==== Task inputs ====
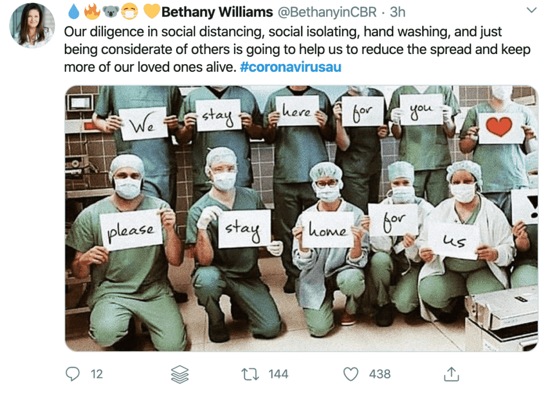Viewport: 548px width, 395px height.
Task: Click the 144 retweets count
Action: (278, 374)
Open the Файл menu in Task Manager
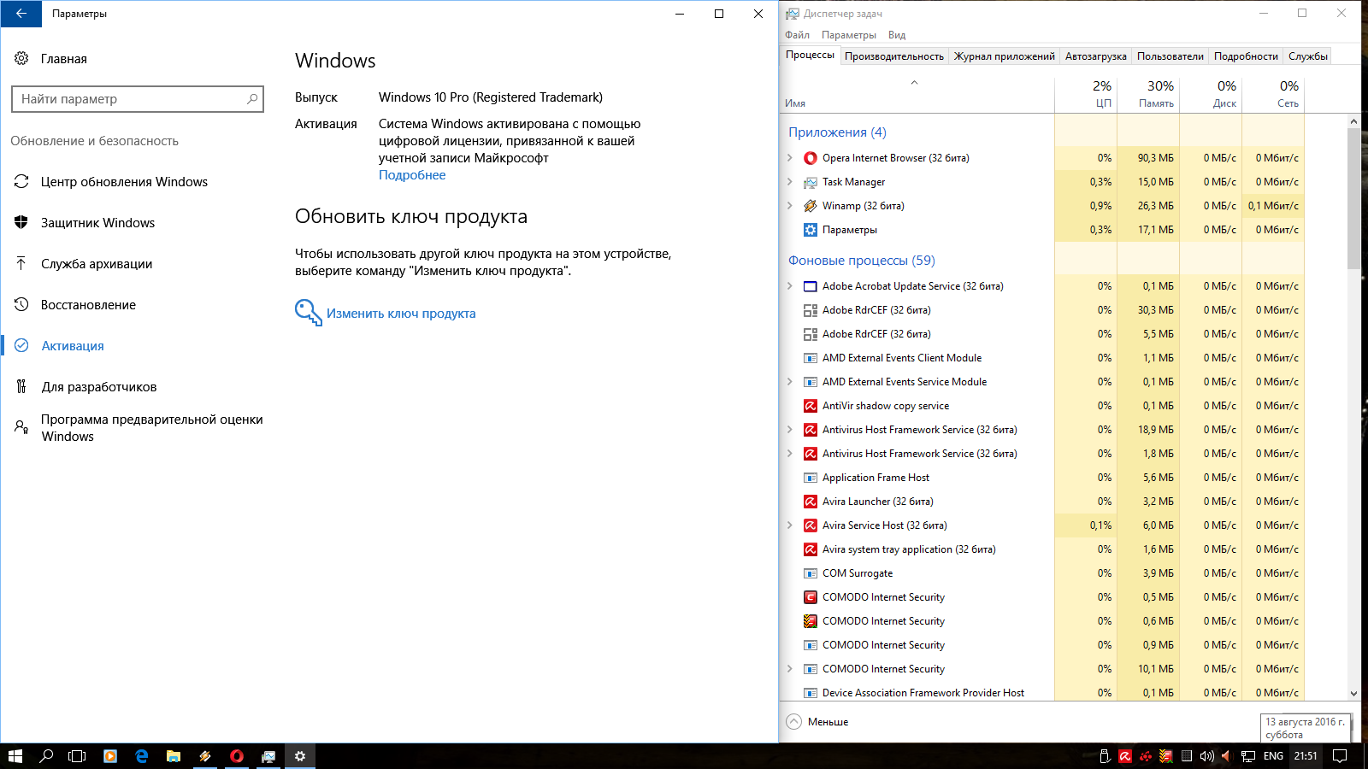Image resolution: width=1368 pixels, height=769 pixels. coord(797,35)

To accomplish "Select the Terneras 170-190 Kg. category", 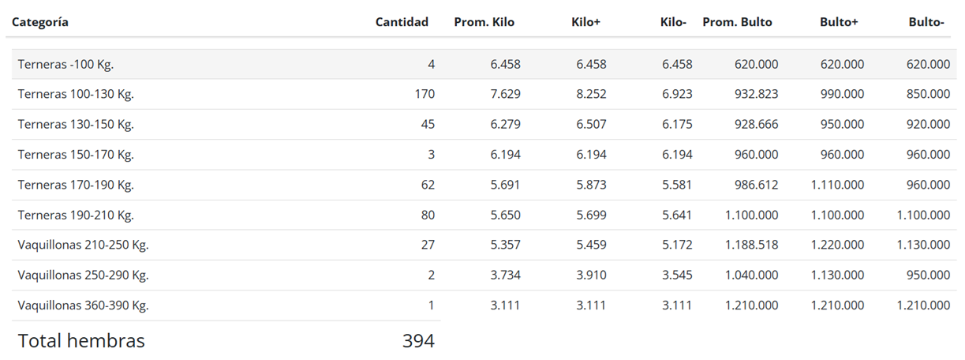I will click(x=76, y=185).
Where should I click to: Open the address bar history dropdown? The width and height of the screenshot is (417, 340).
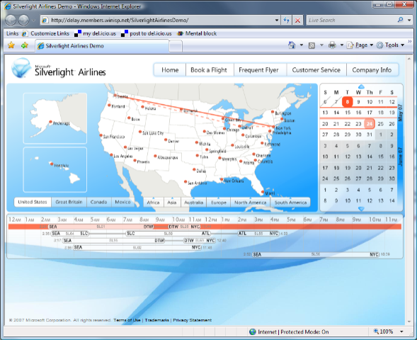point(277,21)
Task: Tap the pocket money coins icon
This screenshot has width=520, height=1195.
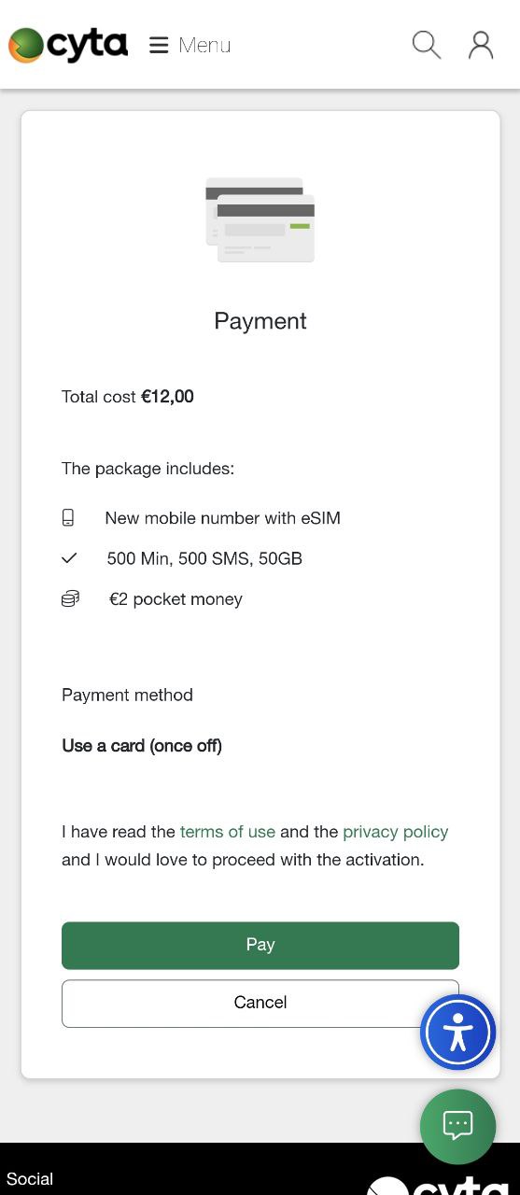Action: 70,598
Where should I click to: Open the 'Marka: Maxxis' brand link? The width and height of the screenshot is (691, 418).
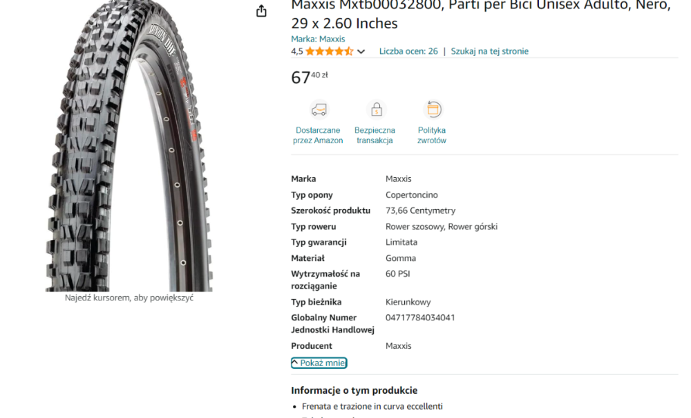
====
==== Task inputs ====
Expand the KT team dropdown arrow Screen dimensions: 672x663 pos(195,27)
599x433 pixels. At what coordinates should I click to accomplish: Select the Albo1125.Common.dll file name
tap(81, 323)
====
## Directions
Look through the material above. Transcribe exactly the lines between the ones with "Task: Tap the pocket money coins icon" and "Where should I click to: Open the 'Marka: Maxxis'", inclusive, and keep pictures out.

## Result of the task
Task: Tap the pocket money coins icon
This screenshot has width=520, height=1195.
Action: 70,598
Where should I click to: Open the 'Marka: Maxxis' brand link? The width and height of the screenshot is (691, 418).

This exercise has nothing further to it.